Casey's jaw tensed and he swallowed any emotional response he had to the request quickly. He answered neutrally and noncommittally. "I'll do what I have to."
They were barely off the jetway and into the terminal when Ellie charged across the room and bowled Chuck to the ground, shouting his name with tearful elation. Chuck let himself be tackled and embraced his sister shakily. They stayed sitting on the red and blue carpet for nearly ten minutes as Ellie fussed and fawned, alternately checking Chuck for illness and injury and hugging him tight.
"Ellie," Chuck whispered as she smothered him for the umpteenth time. She backed off, her chest nearly caving at the sound of her own name. Chuck continued, "How did you get past security?"
"I bought a boarding pass, silly," she answered shakily, pulling him to his feet. "Are you okay?"

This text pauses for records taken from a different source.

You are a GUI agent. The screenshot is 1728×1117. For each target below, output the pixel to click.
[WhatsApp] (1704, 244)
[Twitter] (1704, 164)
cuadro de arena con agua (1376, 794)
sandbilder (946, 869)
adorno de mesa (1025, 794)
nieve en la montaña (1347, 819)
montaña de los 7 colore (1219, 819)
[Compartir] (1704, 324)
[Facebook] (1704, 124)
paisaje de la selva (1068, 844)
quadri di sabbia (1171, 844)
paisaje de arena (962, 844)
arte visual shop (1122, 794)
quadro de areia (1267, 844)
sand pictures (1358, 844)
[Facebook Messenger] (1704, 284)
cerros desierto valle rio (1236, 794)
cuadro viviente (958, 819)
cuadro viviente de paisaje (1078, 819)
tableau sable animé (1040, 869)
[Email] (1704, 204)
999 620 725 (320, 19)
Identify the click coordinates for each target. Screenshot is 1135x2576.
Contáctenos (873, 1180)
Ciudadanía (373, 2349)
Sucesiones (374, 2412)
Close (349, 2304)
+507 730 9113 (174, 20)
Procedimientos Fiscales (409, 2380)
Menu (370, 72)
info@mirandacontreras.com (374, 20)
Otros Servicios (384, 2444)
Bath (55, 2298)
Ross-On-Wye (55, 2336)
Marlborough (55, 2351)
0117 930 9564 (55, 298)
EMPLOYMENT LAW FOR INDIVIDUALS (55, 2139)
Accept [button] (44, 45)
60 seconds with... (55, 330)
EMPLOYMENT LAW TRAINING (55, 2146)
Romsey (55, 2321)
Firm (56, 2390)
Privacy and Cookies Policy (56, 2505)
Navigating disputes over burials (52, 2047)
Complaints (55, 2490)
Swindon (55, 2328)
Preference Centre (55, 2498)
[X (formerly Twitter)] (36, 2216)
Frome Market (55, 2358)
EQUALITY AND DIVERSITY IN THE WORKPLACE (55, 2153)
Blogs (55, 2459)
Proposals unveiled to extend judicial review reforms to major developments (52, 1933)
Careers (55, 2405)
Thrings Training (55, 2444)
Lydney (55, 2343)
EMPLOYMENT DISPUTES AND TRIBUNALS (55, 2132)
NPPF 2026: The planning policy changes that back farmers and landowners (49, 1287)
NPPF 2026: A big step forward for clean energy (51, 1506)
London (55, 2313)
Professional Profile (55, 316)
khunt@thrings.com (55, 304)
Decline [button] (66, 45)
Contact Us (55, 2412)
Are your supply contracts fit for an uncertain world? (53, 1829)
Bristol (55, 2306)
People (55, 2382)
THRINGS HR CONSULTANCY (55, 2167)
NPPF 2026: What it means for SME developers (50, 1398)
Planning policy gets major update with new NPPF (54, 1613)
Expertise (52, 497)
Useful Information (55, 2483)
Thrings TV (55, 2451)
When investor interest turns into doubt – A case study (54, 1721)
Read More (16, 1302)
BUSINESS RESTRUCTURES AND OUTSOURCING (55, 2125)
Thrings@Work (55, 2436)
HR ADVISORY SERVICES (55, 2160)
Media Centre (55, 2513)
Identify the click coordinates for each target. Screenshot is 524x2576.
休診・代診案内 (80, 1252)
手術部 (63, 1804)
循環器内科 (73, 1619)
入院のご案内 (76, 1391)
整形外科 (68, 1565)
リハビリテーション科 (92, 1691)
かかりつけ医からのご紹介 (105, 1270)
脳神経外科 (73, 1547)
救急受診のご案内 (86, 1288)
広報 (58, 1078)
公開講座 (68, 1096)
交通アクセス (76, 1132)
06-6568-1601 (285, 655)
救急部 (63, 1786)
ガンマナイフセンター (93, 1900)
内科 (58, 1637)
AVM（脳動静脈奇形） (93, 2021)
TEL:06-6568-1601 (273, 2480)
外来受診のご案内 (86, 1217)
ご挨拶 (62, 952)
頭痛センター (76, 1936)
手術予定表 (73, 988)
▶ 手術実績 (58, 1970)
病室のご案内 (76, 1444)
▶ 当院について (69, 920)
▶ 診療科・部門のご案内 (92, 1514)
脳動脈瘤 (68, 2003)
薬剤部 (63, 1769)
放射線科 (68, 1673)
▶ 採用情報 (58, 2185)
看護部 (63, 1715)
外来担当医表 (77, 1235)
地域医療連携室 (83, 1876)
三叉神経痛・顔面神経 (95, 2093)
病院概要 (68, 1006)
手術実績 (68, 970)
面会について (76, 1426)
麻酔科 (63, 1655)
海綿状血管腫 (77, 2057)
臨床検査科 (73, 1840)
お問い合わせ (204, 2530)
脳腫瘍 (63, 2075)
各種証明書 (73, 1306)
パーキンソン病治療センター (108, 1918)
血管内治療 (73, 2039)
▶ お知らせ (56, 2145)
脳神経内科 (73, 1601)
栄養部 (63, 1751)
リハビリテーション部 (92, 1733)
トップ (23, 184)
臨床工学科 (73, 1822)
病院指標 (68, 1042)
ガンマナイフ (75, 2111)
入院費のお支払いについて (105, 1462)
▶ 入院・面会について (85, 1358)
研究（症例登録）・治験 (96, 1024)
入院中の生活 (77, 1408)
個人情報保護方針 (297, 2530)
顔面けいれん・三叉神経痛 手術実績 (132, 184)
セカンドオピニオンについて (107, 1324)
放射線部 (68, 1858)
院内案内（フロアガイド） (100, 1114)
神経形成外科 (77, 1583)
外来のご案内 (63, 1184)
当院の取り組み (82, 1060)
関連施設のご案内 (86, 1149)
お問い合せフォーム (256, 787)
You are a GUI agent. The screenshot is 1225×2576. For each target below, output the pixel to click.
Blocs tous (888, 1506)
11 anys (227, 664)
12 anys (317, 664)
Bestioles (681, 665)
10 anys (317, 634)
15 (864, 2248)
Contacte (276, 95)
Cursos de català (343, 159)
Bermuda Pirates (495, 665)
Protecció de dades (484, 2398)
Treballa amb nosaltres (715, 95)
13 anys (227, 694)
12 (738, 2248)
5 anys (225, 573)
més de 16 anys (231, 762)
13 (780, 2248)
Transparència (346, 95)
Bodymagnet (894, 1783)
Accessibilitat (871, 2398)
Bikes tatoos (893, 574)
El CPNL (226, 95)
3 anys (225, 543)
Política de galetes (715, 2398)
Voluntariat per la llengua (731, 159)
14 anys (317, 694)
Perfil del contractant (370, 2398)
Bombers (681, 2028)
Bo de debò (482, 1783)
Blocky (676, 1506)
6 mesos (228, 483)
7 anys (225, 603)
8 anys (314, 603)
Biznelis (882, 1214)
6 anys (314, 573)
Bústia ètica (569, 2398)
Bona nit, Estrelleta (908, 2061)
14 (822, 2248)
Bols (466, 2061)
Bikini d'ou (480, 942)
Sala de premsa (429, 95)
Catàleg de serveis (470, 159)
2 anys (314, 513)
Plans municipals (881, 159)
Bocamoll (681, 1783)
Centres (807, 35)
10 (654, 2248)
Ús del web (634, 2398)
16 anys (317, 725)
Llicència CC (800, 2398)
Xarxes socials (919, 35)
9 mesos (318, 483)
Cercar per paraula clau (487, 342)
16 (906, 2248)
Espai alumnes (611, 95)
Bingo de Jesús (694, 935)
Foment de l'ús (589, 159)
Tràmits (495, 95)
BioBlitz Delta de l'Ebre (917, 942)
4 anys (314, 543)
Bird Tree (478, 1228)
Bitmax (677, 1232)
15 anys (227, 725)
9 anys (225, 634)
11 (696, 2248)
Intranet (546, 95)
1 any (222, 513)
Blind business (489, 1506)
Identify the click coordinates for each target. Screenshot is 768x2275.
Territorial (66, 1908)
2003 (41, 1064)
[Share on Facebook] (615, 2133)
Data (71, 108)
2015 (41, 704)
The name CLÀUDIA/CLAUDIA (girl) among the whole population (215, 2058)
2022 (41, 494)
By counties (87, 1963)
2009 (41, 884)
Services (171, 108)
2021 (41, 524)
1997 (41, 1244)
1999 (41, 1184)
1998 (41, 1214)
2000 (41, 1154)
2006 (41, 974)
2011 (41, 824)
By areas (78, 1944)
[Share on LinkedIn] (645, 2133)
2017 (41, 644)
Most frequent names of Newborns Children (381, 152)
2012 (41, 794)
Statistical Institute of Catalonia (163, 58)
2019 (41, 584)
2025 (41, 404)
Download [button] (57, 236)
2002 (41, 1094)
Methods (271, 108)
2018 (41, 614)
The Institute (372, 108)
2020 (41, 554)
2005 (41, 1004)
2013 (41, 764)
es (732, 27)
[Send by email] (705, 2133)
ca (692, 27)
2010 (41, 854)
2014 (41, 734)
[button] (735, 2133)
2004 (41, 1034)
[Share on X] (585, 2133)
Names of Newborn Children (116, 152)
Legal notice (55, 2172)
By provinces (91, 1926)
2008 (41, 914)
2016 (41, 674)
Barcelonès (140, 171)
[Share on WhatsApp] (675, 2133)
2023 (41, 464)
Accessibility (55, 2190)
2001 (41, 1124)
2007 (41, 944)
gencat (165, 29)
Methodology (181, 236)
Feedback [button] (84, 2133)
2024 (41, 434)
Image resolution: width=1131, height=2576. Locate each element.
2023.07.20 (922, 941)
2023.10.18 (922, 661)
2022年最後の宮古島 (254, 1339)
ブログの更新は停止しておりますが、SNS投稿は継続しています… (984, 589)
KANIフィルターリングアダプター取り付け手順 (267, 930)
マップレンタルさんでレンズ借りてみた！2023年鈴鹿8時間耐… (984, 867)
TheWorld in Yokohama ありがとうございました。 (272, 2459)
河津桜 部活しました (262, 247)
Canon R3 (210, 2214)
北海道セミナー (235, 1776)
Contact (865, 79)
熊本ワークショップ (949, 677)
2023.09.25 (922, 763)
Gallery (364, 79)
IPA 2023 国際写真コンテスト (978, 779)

"I am now," Chuck answered weakly, wobbling on his feet, but using his sister for support. "Take me home."
Casey and Sarah trailed at a distance, letting the reunion occur. Ellie kept an arm around Chuck as they walked through the hallways toward the exit. Just outside the security line, Devon and Morgan waited anxiously, and as soon as Chuck saw them, he started running. It took a security guard to keep Morgan from crossing that forbidden line, and Chuck didn't even see the guard as he plowed into his best friend and gave him the biggest bear hug ever. Casey smoothed things over with the belligerent guard and nodded to Sarah to stick to Chuck's side during the reunion. They wouldn't all fit in one car on the way back anyway.
Morgan chattered incessantly, apologizing for thinking Chuck was dead, and declaring that he knew Chuck must've gone to Florida. Those two knew each other too well to hide from each other. The group was almost out the door before Chuck cracked his first smile. It gave Casey hope.
The Intersect wasn't just some machine that did the bidding of the government. Right now, the Intersect was Chuck. Casey wasn't quite sure what made Chuck tick, but he was getting an idea. Chuck was integrated into this environment and into this social group. Extracting Chuck was equivalent to disconnecting the computer from its power source. His mission was not just to protect the Intersect – it was to protect everything that made Chuck who he was. Without his friends and his family, Chuck was nothing.